This is more restrictive alternatives to best subset selection.
Forward stepwise selection - is very similar to best subset but the difference is we look at every predictor individualy and what they can add to our model. We start with the null model and find the variable the variable that gives the biggest improvement to the model, fix it in place, then we check again until we are done with the predictors.
Backwards stepwise selection is the excat opposide of forwad, you start with all the variables, and start eleminating variables with the lowest RSS.
For both variables we are now creating \(p^2\) models, meaning if we have 10 predictors then we get 100 models which is way less than best subset.
these are used to adjust our training RSS that gives us an estimate of our test RSS.
Mallow’s Cp adds an adjustment to our RSS which is \(Cp = \frac{1}{n}(RSS + 2d\hat{\sigma}^2)\). We have to have n > p, otherwise our full model will not be defined and our error will be \(0\). So Cp is limited to cases where n>p
AIC = \(-2logL + 2 * d\) where d = #predictors and L = Maximized likelyhood function for the model. Cp and AIC are very equivalent, although AIC is better for other models.
BIC = \(\frac{1}{n}(RSS + log(n)d\hat{\sigma}^2\). BIC uses the number of observations in the set. So BIC has a heavier penalty for models with many variables and hence results in the selection of smaller models than Cp. Again with BIC we estimating our average test RSS across observations. So we want this value to be small.

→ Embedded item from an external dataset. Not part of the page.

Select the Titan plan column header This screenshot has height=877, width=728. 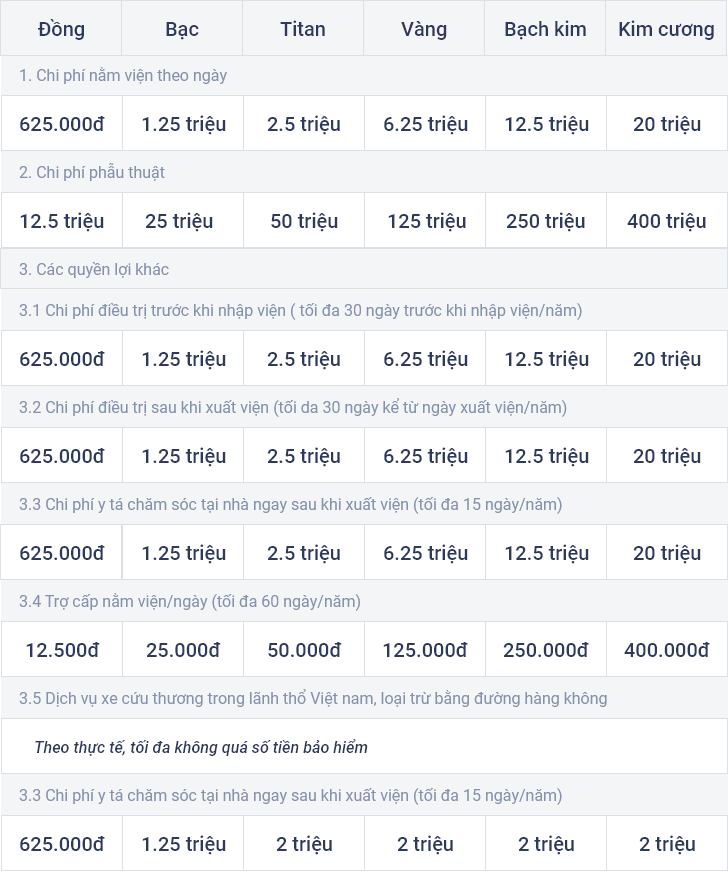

The difference between AIC and BIC is that BIC (look at the log function in both formulas) is going to favor a small model since you get a penalty for bigger models, SO BIC picks smaller models, AIC does not
Adjusted \(R^2\) has the same idea as BIC, where it penalizes your model for having to many predictors. Lets first look at the base \(R^2\) formula
\[ R^2 = 1 - \frac{RSS}{TSS} \] for adjusted \(R^2\)

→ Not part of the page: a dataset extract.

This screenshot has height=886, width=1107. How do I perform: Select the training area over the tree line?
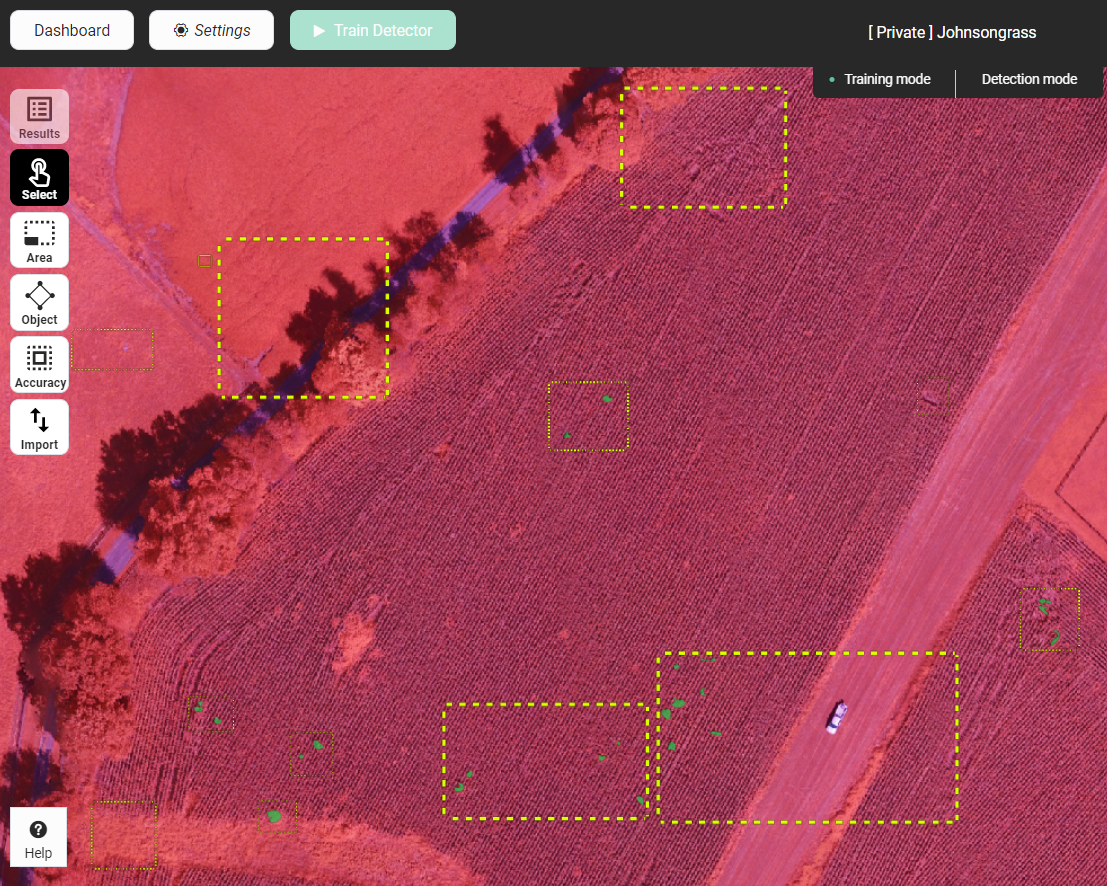point(303,318)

\[ Adj.R^2 = 1 - \frac{RSS/n - d - 1}{TSS / (n-1)} \]
So the terms added will penalize the model for having to many predictors. Remember that n is our population and d is the #predictors. This also applies this when p > n.
Here we are using \(\lambda\) as a tuning parameter that penalizes the coefficients the larger they get. \(\lambda\) is some non-zero number, pushing the coefficients to zero. To find the value of \(\lambda\) is found using CV. We usually apply Ridge after we have standardized our predictors by:
\[ \hat{x}_{ij} = \frac{x_{ij}}{\sqrt{\frac{1}{n}\sum_{i=1}^n(x_{ij} - \bar{x}_j)}} \]

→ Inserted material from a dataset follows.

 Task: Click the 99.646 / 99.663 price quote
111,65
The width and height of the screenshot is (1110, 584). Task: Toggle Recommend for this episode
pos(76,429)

We use CV to find the optimized lambda that minimizes the Mean squared error. Lambda has an impact on the variance, decreasing it but also remember it increases our bias.
There is also an obvious disadvantage of Ridge regression, unlike subset selection, which will generally select models that invlive just a subset of the variables, ridge regression will include al p predictors in the final model. The Lasso over comes this disadvantage.
Between the Lasso and Ridge, in Ridge we penilize using lambda and the sum of squared residuals, in Lasso we use the absolute value of the coefficients. So it a shrinkage using the absolute value.
Unlike the Ridge regression that pushes the coefficients towards \(0\), if the value of lambda is big enough in the Lasso model the coefficients can become exactly \(0\), thus making it usefull as a subset selection for variable selection. To find the best value of lambda, we use CV.
The lasso creates a sparse model since it can push coefficients to excatly 0, but ridge will produce dense models since it will contain all the variables.
Well with the first three the number of predictors is known. In the ridge regression it is not known. This is not the same for the lasso since it does “remove” some variables that are not important.
We do this by using CV, but as the number of lambda increases the closer to 0 all the coefficients will get and there for increasing our bias to much, increasing our chances of underfitting.
PCA is principal component analysis. This one I know fairly well so the difference between it and Partial Least Squares wil be considered.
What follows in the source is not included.